21 Januar 2014

Jogginghose und düstere Stimmung

Heute ist der Weltjogginghosentag. Diesen Tag habe ich ganz bequem in Jogginghose verbracht. Mein Leben hat mal wieder ein Tief erreicht, ahoi. Zurzeit läuft alles schlecht, was auch nur schlecht laufen kann, aber was will man ändern. Ich versuche das Beste draus zu machen. Dieser Blogeintrag hat keinen bestimmten Zweck, ich möchte euch nur mal wieder einen kleinen Einschub aus meinem Leben zeigen :'D 


 Das Leben ist fad, zu kurz und wird mit viel zu vielen unnützen Dingen verschwendet. Meine Noten gehen runter und Zeit für mich habe ich so gut wie keine mehr. Naja, auch die schlimmsten Zeiten gehen mal vorbei. Ich wollte diesen Blog nutzen um euch ein paar unnütze Dinge über mich zu erzählen. Ich liebe den Schlabberlook. Passend auch zum heutigen Jogginghosentag. Ich habe mir im Internet einen Snuggy bestellt, chill' am liebsten in meinem XL - Pulli aus der Männerabteilung und liebe Leggins und und meine Lieblingsserien. Ich könnte Tage im Bett verbringen. Andererseits liebe ich aber auch den mädchenhaften Stil mit schönen, schlichten Kleidern, Blümchen und geflochtenen Haaren. Ich rede häufig mit mir selbst, vor allem wenn ich mich für eine Party oder so fertig mache und erzähle wie eine Art Schminktutorial. (Hättet ihr mal Interesse an so etwas? :D) Ich träume immer davon aufs College zu gehen wie die Mädchen in den Filmen und eine Collegeromanze anzufangen und Sleepovers mit meinen besten Freundinnen zu veranstalten. Ich liebe die Fotografie, bin aber leider noch ziemlich unfähig.
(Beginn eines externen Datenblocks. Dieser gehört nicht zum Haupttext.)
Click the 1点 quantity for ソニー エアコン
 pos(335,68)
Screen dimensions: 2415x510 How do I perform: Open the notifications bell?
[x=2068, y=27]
Ich setze mich total gerne für andere Geschöpfe ein, vor allem für Tiere oder auch für meine eigenen Rechte. Ich hasse Ungerechtigkeit und Grausamkeit. Im Bereich der Tierquälerei verstehe ich keinen Spaß, ich ernähre mich vegetarisch und größtenteils auch vegan und setze mich so gut es geht für die Tiere ein. Ich habe einen Hang zur Dramatik, übertreibe gerne und liebe das Theaterspielen, auch wenn ich bisher eher mit Nebenrollen gesegnet wurde. Ich liebe es Anfänge für Geschichten und Bücher zu erfinden, verliere aber irgendwann die Motivation. Auf Fremde gehe ich anfangs etwas verschlossen zu (außer wenn ich schon was getrunken habe), knüpfe nach dem ersten Kennenlernen aber schnell Kontakte und bin auch ein relativ flexibler Mensch, was Freundschaften angeht. Ich habe keinen Freund und besuche eine Mädchenschule, die ich aber lieber gegen eine andere eintauschen würde ^^.


This is not a journey. Every journey ends but we go on.